Eat your way to a more positive state of mind

Article taken from Psychologies Magazine (November 2019)

Leading expert in women’s wellbeing Henrietta Norton tells us how to nourish ourselves for improved mental health and emotional balance.

Three and a half million people in the UK take antidepressants and the potential side effects range from gut problems, drowsiness, insomnia and painful menstruation to hives, tremors, confusion, anxiety and impotence. An increased risk of suicidal behaviour in children and adolescents has also been documented. Nutritional medicine has made developments in exploring the link between mental and physical health and research shows depression is more common in those with compromised immune function.

Take back a level of control

Evidence indicates that our sensitivity to stress, anxiety and depression is programmed in infancy, sensitising us to a certain level of adversity. Hypersensitivity to stress and depression may occur due to changes in our stress-response network. Of great clinical interest is that the group of inflammation-sensitive depressives tend not to respond well to antidepressants.

The B vitamins are essential for functioning of the nervous system, and vitamin B5 in particular for production of hormones such as cortisol. Sources include whole grains, eggs, beans and lentils, veggies, fish and meat.

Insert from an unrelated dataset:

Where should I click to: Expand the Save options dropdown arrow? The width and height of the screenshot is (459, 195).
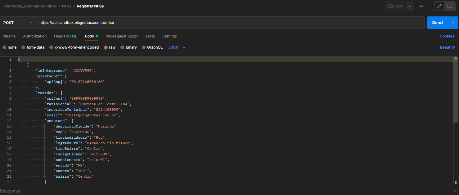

A vitamin B complex can be supportive and one that includes vitamin C, magnesium and ashwagandha will help regulate cortisol. Magnesium, rapidly used up when we’re stressed, is essential for the production of neurotransmitters dopamine and serotonin. The best sources are nuts and seeds (especially pumpkin and hemp), buckwheat groats or flour (buckwheat is a seed and not related to wheat), greens such as spinach and kale and seafood. If sleep is an issue, try an extra 80mg of food-grown magnesium at night.

Foods for happiness

Following is a guide to feeding ourselves to best support our hormones, brain chemicals and, ultimately, moods.

  • Eggs. Rich in zinc and tryptophan, eggs can boost serotonin levels. Dip steamed asparagus into boiled eggs as a morning mood enhancer.
  • Wild Salmon. This fish is full of healthy fatty acids to support our hormones and libido. Mix with horseradish and plain yogurt to make a salmon pate for a quick mood-supporting snack.
  • Avocado. These are rich in healthy omega-3 fatty acids which have an array of health benefits. The acids DHA and EPA may help to improve brain function, regulate vision and contribute to normal heart function. These acids are also used as ‘taxis’ to ferry hormones around the body, including libido-charging testosterone in men and women. For a boost of healthy fats, slice chunks of avocado into your salad or onto your morning toast, drizzle over extra virgin olive oil and add flakes of wild salmon.
  • Quinoa. This whole grain is rich in protein, magnesium and B vitamins, which are needed to produce anti-anxiety brain chemicals, including GABA. Use as an alternative to rice or wheat pasta for managing anxiety and stress.
  • Lean proteins (fish, chicken and lamb). These proteins provide a complete mix of the amino acids required for the building blocks of neurotransmitters, such as serotonin and dopamine.